For those of you that use Tru-Oil, is there anything you apply after you've put on multiple coats of Tru-Oil? I'll be applying 4th coat of Tru-Oil later today after 0000 steel wool rub. The project is kitchen utensil handles. Thanks. Chuck


----------



## ripjack13 (Aug 31, 2015)

I do a coat or two of renaissance wax....

Reactions: Thank You! 1


----------



## NYWoodturner (Aug 31, 2015)

I usually just buff when I get the finish built up to where I want it.

Reactions: Thank You! 1 | Agree 1


----------



## Tony (Aug 31, 2015)

Is tru-oil a brand name? I looked it up but all I could find is a gunstock finish. Tony


----------



## Wildthings (Aug 31, 2015)

@Tony That's it!


----------



## Tony (Aug 31, 2015)

Is it food safe or am I misunderstanding the use?


----------



## ripjack13 (Aug 31, 2015)

Once it's fully cured yes....but I still wouldn't use it for the insides of cups n bowls..but that's just the paranoid in me...

Reactions: Thank You! 1


----------



## Nature Man (Aug 31, 2015)

I'm using it on a coffee scoop handle and an ice cream scoop handle. Looks great at this point after 3 coats. Based on commentary, would not use on cups, bowls, platters, etc. Chuck


----------



## ripjack13 (Sep 1, 2015)

Nature Man said:


> I'm using it on a coffee scoop handle and an ice cream scoop handle. Looks great at this point after 3 coats. Based on commentary, would not use on cups, bowls, platters, etc. Chuck



You'll be fine with the handles then...
don't forget pix....

Reactions: Thank You! 1 | Agree 1


----------



## Charles Neil (Sep 1, 2015)

I like the Renaissance wax as well

Reactions: Like 1 | Thank You! 1


----------



## Nature Man (Sep 1, 2015)

ripjack13 said:


> You'll be fine with the handles then...
> don't forget pix....


Pics forthcoming when complete. Chuck

Reactions: Like 1


----------



## Kevin (Sep 1, 2015)

Nature Man said:


> *What Comes After Tru-Oil*



Fake oil. It means the honeymoon is over.

Reactions: Funny 4


----------



## Mike1950 (Sep 1, 2015)

Kevin said:


> Fake oil. It means the honeymoon is over.



Olive oil- popeye and bluto

Reactions: Funny 2


----------



## Fsyxxx (Sep 1, 2015)

For me? Normally the price tag. After a buff of course.


----------



## HomeBody (Sep 2, 2015)

For walnut, add coats of Truoil with your finger until the pores are filled, letting each coat dry 24 hrs. Drying in a box with a light for heat is even better.
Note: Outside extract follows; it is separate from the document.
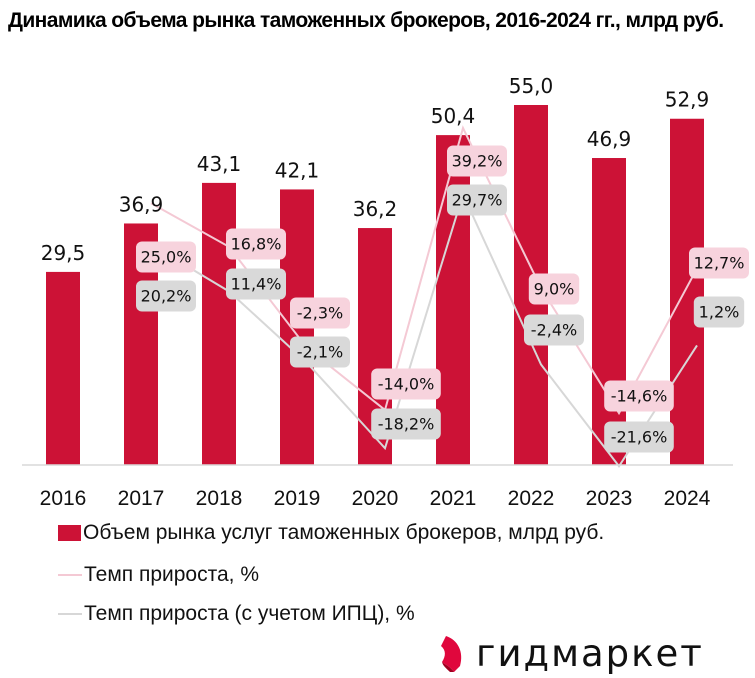  What do you see at coordinates (142, 498) in the screenshot?
I see `x-tick-label: 2017` at bounding box center [142, 498].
When the pores are all filled wrap a strip of 400 paper around an eraser and wet sand until smooth and flat. You may sand through the finish in some spots. Cut your Truoil 50/50 with mineral spirits. Mix really well. I wipe on the 50/50 mix with a folded up piece of paper towel with a piece of nylon stocking wrapped around that. It may take 2 or 3 coats of the cut Truoil. The finish will be a "piano finish" that is like glass. Gary

Reactions: Thank You! 1 | EyeCandy! 7 | Way Cool 3 | Informative 1


----------